⟨

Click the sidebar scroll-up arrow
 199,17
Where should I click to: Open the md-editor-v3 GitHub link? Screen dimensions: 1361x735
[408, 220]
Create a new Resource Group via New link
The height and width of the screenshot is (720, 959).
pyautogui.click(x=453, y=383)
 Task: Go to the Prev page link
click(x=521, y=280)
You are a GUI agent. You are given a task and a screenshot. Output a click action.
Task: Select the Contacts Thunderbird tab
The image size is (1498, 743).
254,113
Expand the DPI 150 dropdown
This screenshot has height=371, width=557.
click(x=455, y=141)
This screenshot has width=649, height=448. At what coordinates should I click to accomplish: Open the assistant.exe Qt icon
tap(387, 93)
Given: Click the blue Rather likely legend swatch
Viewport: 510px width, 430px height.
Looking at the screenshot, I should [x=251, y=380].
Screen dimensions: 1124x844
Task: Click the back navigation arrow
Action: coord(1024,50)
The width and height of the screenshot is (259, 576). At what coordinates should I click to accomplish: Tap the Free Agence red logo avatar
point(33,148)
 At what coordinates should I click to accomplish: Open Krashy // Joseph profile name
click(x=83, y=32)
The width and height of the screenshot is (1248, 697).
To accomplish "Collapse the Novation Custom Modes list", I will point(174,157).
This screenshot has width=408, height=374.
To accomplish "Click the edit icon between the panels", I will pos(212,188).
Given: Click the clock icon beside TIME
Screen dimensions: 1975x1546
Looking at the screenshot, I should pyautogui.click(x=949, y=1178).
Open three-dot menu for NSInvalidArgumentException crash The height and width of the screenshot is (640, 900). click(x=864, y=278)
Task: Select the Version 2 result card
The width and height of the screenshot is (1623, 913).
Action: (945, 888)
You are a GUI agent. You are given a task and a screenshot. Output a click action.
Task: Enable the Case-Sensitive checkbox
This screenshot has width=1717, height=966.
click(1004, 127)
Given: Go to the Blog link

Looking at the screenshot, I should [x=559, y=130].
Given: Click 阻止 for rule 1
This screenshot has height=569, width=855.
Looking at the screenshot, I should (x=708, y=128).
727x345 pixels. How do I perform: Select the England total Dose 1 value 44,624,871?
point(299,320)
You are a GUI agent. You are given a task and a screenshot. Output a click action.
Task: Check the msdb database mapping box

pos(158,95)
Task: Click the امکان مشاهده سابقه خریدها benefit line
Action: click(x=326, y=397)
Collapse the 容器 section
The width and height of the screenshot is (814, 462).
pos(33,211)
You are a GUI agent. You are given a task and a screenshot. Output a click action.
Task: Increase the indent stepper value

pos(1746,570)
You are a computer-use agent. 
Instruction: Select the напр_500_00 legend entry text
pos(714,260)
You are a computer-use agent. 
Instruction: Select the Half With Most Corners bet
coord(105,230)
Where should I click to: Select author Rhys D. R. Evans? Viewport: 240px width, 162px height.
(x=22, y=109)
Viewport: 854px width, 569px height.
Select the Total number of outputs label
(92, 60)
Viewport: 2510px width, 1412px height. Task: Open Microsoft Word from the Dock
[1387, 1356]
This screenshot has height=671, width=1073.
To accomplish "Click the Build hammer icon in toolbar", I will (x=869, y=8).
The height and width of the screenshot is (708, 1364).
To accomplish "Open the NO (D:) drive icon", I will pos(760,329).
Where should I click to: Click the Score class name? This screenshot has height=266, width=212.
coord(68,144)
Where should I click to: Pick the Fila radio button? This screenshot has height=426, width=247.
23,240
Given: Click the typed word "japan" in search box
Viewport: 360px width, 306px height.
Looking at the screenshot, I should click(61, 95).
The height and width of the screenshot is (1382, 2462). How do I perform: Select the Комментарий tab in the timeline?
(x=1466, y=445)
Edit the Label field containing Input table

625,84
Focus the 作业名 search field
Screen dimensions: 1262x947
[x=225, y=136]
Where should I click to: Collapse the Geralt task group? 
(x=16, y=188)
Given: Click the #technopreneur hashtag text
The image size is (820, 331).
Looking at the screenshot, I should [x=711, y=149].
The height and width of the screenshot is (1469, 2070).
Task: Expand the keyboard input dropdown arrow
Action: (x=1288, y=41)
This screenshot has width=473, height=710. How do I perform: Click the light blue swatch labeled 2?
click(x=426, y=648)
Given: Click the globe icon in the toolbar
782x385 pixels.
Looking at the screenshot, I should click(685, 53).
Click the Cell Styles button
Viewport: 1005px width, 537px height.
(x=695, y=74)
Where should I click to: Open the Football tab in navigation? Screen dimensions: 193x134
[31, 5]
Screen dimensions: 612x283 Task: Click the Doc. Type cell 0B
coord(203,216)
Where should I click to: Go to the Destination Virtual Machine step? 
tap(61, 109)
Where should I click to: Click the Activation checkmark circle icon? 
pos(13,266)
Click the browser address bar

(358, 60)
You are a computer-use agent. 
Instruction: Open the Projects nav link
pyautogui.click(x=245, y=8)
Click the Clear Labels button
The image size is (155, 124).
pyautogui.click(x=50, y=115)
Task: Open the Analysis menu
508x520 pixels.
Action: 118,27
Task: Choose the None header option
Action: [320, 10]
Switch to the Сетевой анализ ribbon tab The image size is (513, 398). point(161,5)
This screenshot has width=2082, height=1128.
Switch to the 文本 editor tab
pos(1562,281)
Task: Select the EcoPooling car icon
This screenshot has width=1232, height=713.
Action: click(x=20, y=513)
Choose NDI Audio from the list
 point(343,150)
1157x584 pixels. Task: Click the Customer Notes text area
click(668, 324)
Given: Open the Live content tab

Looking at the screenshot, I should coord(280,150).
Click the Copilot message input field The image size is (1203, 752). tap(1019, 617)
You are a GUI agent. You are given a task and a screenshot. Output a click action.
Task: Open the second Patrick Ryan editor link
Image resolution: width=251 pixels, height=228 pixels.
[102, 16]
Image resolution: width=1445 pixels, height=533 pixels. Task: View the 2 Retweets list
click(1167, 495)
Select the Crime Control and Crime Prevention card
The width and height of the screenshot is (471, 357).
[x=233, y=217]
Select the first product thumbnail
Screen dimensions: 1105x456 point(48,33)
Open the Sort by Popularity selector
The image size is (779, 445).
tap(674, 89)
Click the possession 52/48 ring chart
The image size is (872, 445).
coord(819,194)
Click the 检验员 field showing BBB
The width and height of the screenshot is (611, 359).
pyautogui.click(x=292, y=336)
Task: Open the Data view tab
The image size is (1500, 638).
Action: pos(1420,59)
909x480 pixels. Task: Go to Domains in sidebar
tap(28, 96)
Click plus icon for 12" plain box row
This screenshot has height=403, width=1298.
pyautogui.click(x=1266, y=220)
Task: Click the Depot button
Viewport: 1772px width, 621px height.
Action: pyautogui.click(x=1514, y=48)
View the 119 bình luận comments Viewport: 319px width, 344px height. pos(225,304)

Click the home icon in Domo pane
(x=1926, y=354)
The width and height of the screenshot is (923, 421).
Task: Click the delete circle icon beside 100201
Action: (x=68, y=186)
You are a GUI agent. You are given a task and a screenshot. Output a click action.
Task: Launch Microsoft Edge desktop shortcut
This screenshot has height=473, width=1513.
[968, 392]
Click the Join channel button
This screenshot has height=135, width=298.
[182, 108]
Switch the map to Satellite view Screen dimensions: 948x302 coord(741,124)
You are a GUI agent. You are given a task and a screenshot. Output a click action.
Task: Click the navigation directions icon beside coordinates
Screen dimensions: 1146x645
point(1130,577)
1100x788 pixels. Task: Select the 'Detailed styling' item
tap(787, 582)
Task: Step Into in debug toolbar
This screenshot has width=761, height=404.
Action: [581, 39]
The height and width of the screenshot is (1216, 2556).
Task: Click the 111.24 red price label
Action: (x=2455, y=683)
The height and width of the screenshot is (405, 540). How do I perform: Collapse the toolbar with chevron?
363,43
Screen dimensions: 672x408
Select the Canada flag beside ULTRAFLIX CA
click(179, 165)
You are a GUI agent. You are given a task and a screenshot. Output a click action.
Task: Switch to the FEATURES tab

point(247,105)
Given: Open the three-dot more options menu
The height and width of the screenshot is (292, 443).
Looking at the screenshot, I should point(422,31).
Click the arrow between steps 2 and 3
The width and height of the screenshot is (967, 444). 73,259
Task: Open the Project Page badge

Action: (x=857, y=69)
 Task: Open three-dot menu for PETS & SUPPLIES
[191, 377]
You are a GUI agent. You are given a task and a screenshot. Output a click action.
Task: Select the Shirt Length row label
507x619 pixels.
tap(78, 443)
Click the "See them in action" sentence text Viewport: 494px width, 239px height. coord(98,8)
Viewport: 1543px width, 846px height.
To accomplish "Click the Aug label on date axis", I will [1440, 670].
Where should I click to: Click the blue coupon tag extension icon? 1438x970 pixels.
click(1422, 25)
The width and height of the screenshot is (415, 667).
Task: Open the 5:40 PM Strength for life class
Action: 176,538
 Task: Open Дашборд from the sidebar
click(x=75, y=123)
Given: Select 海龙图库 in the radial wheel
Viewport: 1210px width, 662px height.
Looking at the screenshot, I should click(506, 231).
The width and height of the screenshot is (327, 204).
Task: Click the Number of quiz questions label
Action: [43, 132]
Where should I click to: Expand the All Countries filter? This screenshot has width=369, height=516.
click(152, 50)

⟩

■ **WRITTEN INSTRUCTION**
Echo the data above verbatim, beginning at the first line of the data and stopping after the line that contains "pyautogui.click(x=453, y=383)".

■ **ANSWER TO THIS PROBLEM**
Click the sidebar scroll-up arrow
 199,17
Where should I click to: Open the md-editor-v3 GitHub link? Screen dimensions: 1361x735
[408, 220]
Create a new Resource Group via New link
The height and width of the screenshot is (720, 959).
pyautogui.click(x=453, y=383)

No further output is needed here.